The problem. Write each line of the items below as one string in a JSON list, beginning with the line that contains "Viewport: 652px width, 482px" and continuing through the last line of the items. Leave out blank lines and pictures.

====== Given records ======

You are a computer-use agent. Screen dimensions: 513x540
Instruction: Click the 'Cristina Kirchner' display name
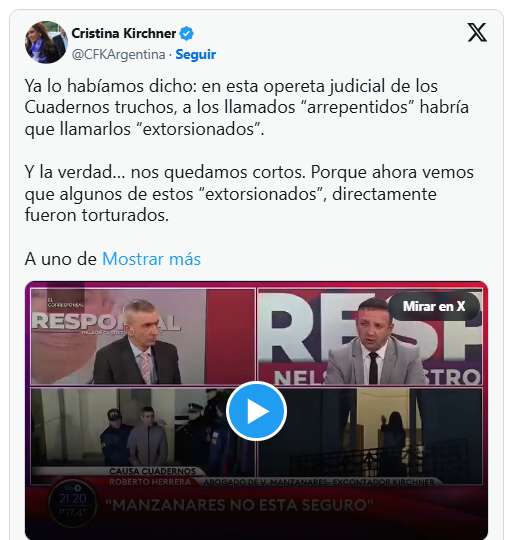(124, 33)
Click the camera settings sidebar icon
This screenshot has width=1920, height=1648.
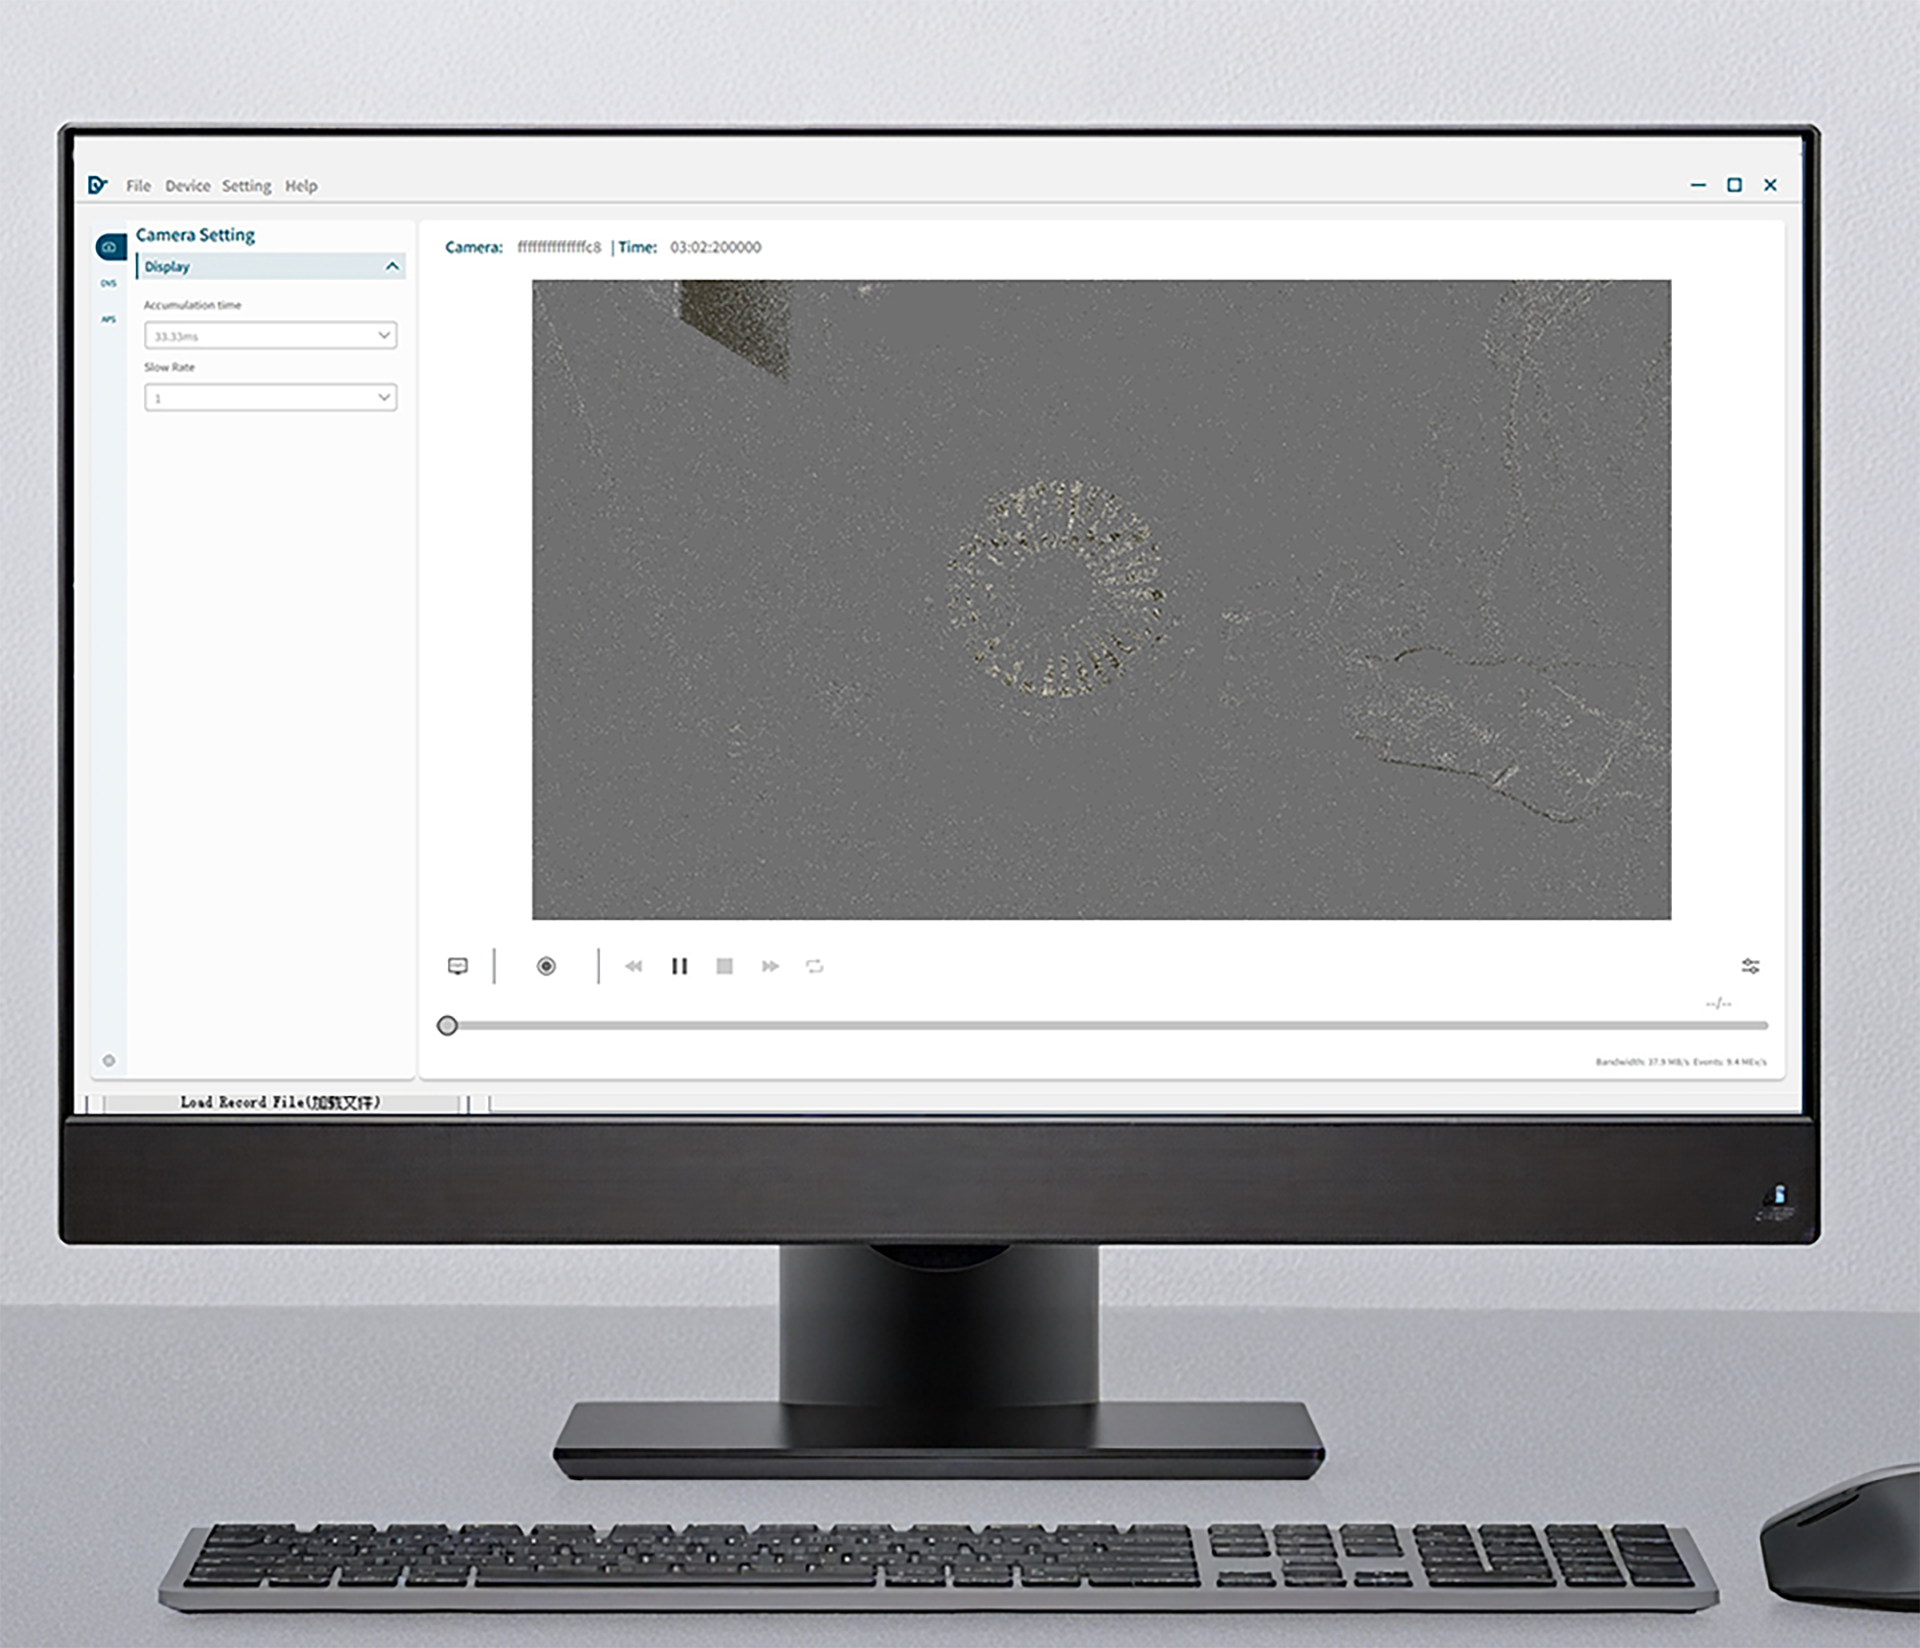click(110, 247)
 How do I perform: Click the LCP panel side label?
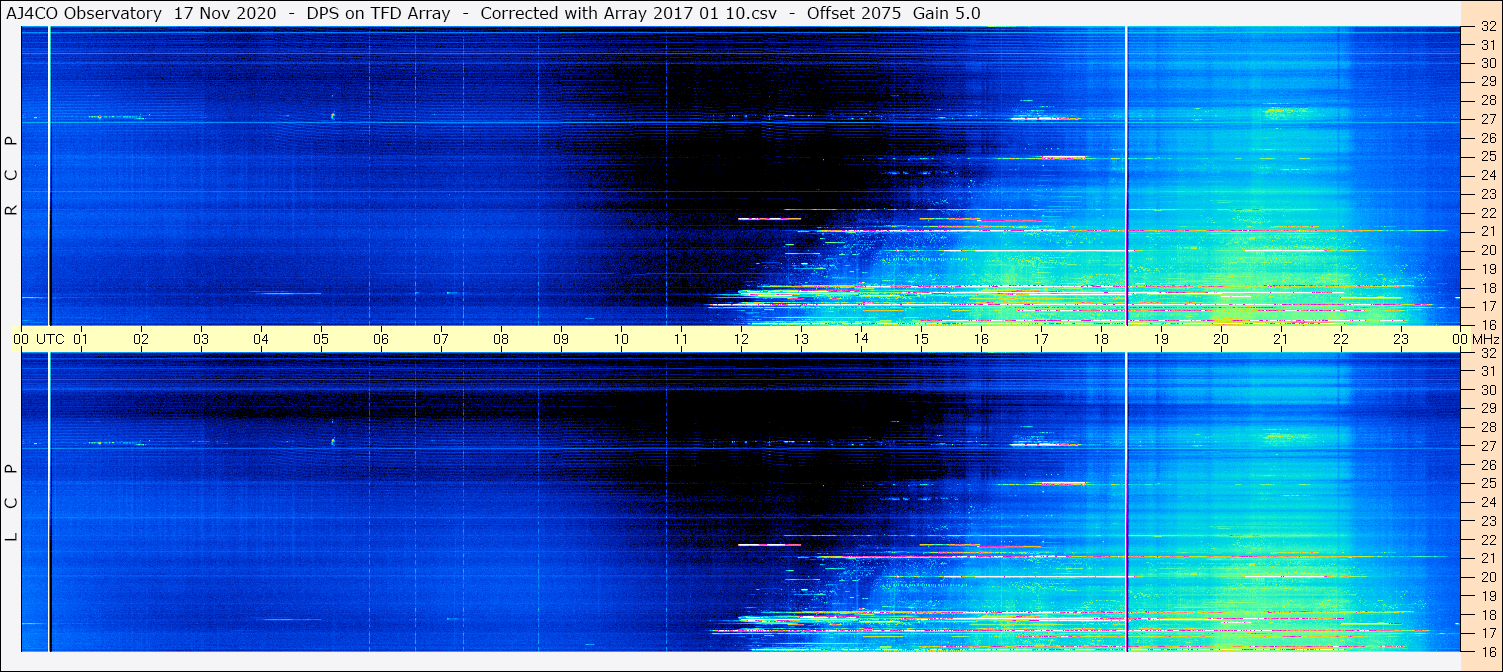11,502
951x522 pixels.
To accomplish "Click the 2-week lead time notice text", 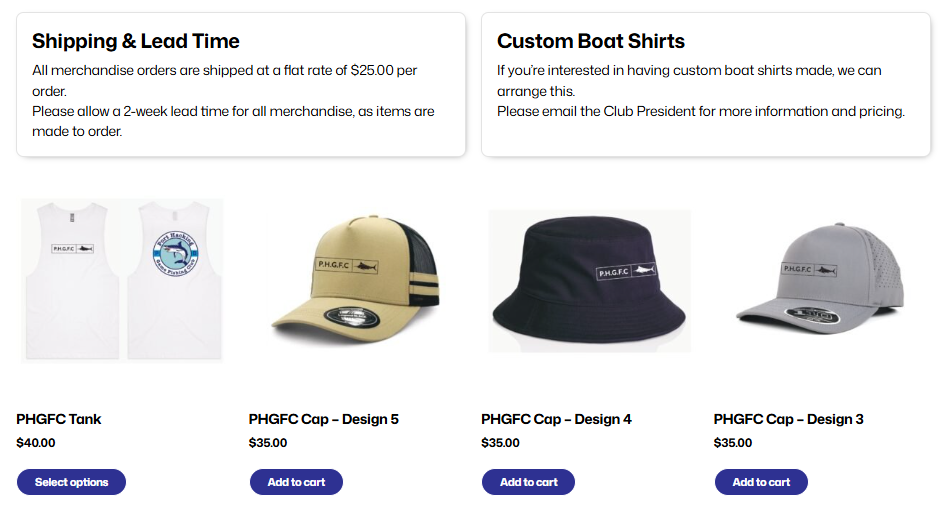I will click(233, 111).
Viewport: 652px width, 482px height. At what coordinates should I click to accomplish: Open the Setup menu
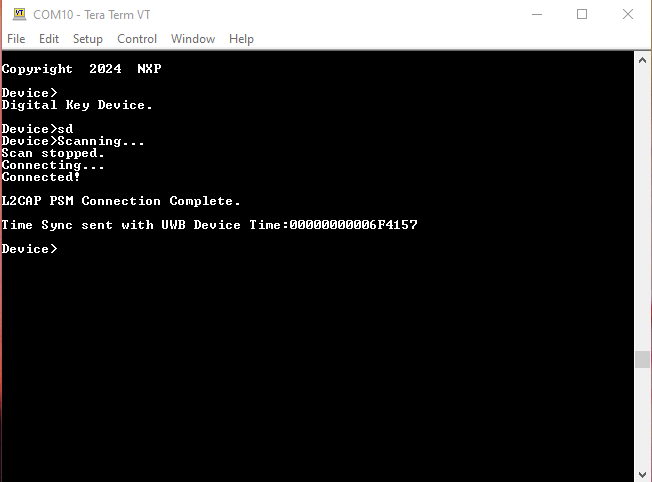[x=88, y=39]
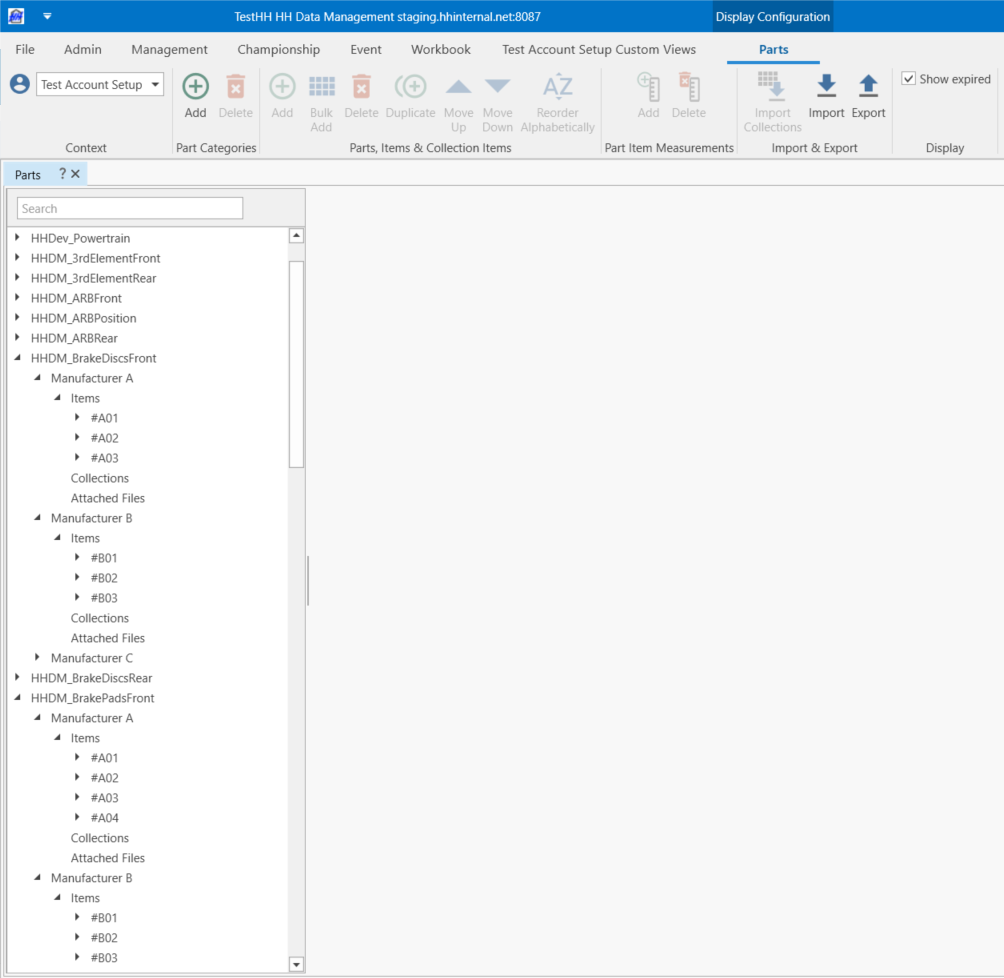
Task: Click the Parts tab help question mark
Action: click(x=62, y=174)
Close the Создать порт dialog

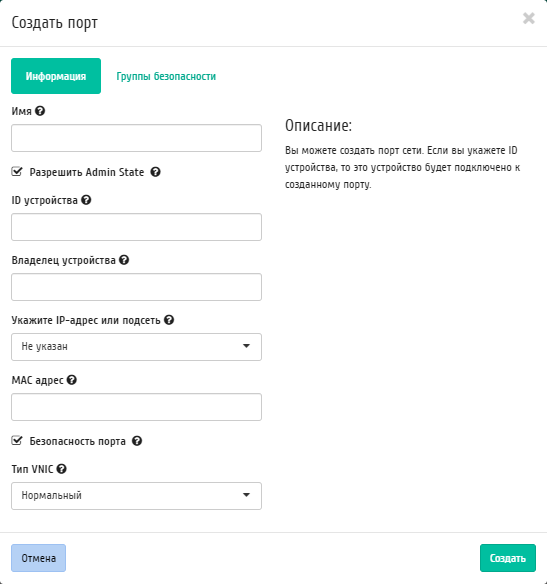click(529, 18)
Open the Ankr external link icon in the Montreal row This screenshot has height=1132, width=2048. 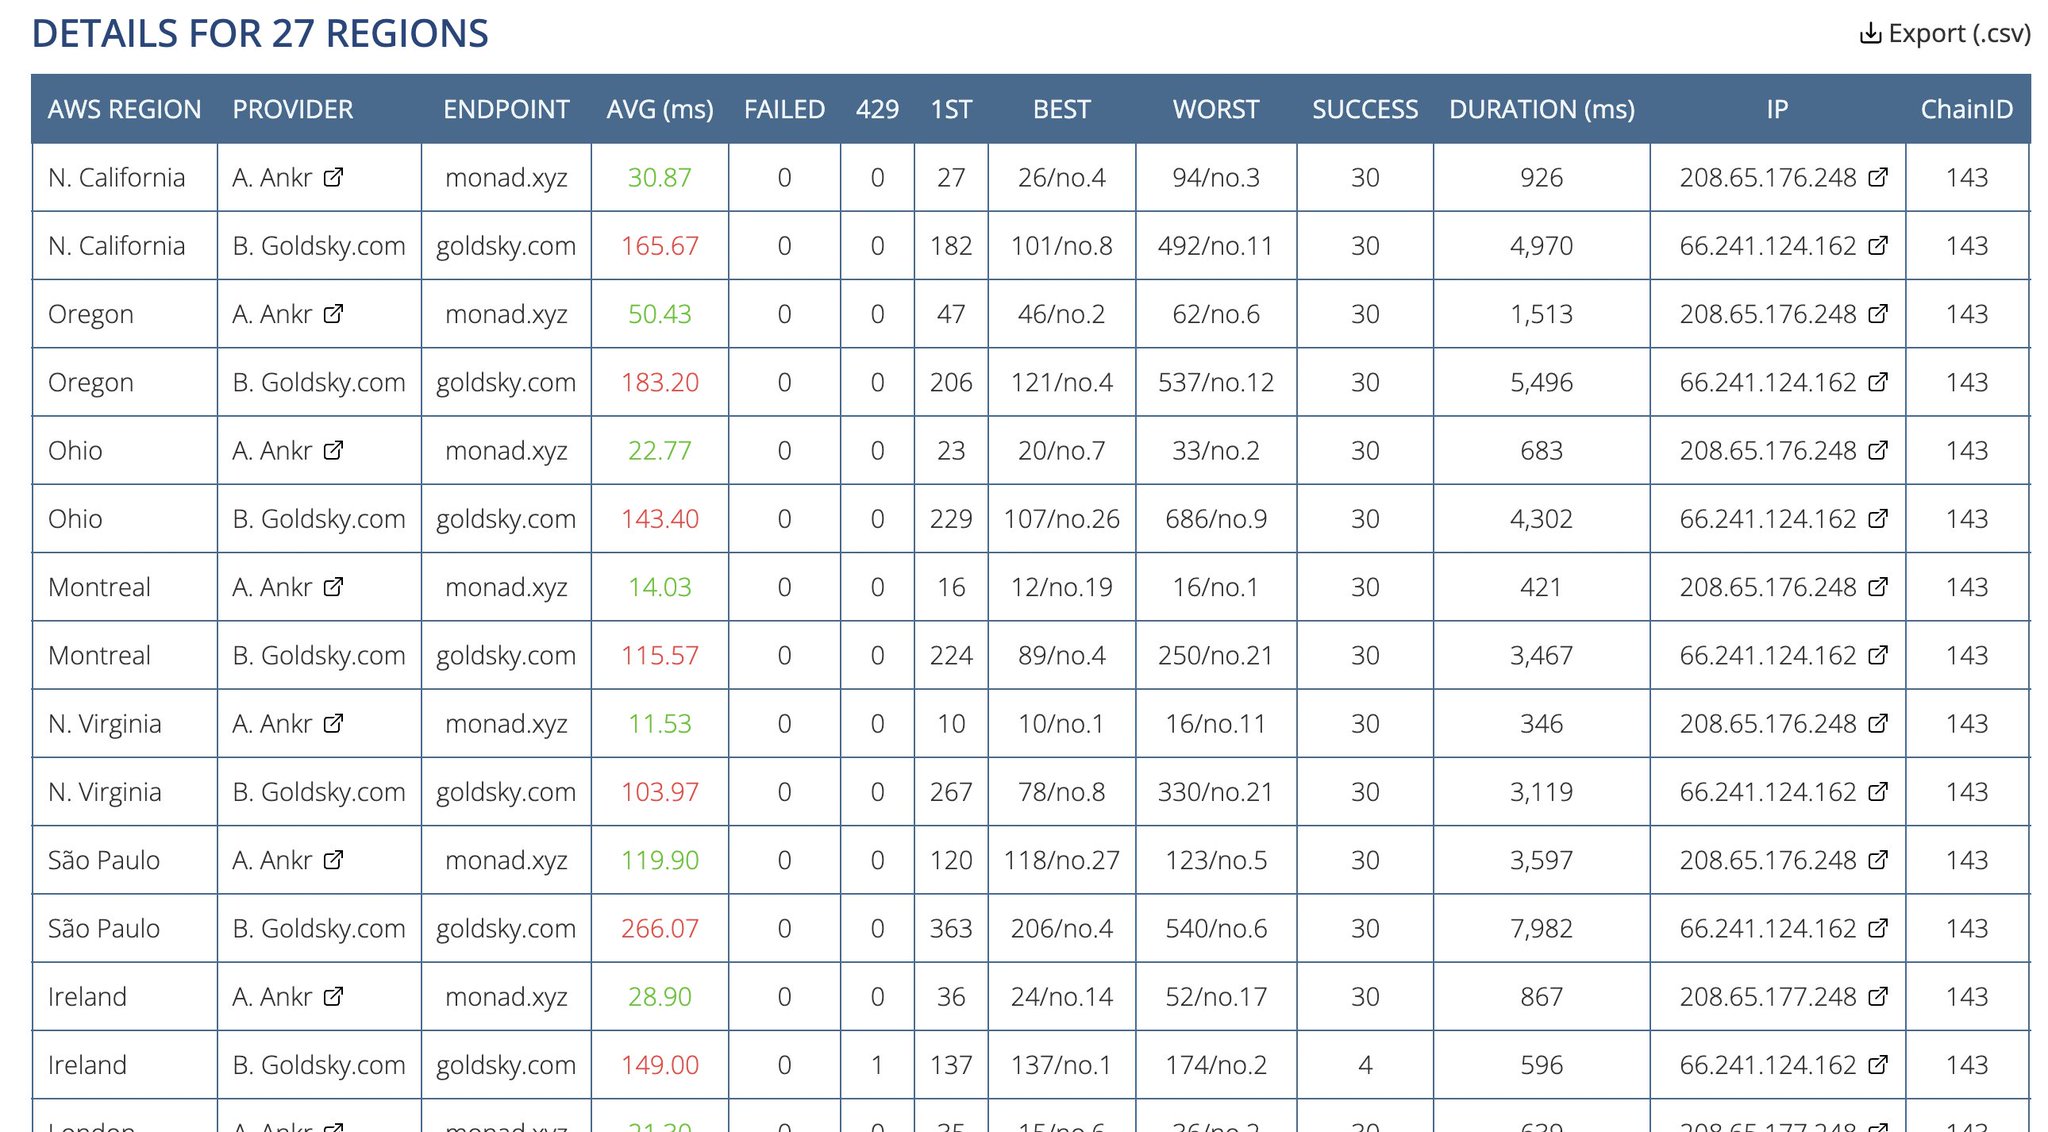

======

Response to the exercise.
[
  "Viewport: 652px width, 482px height. At what coordinates should I click to accomplish: Open the Setup menu",
  "[x=88, y=39]",
  "Task: Click the Parts tab help question mark",
  "Action: click(x=62, y=174)",
  "Close the Создать порт dialog",
  "click(529, 18)",
  "Open the Ankr external link icon in the Montreal row This screenshot has height=1132, width=2048. "
]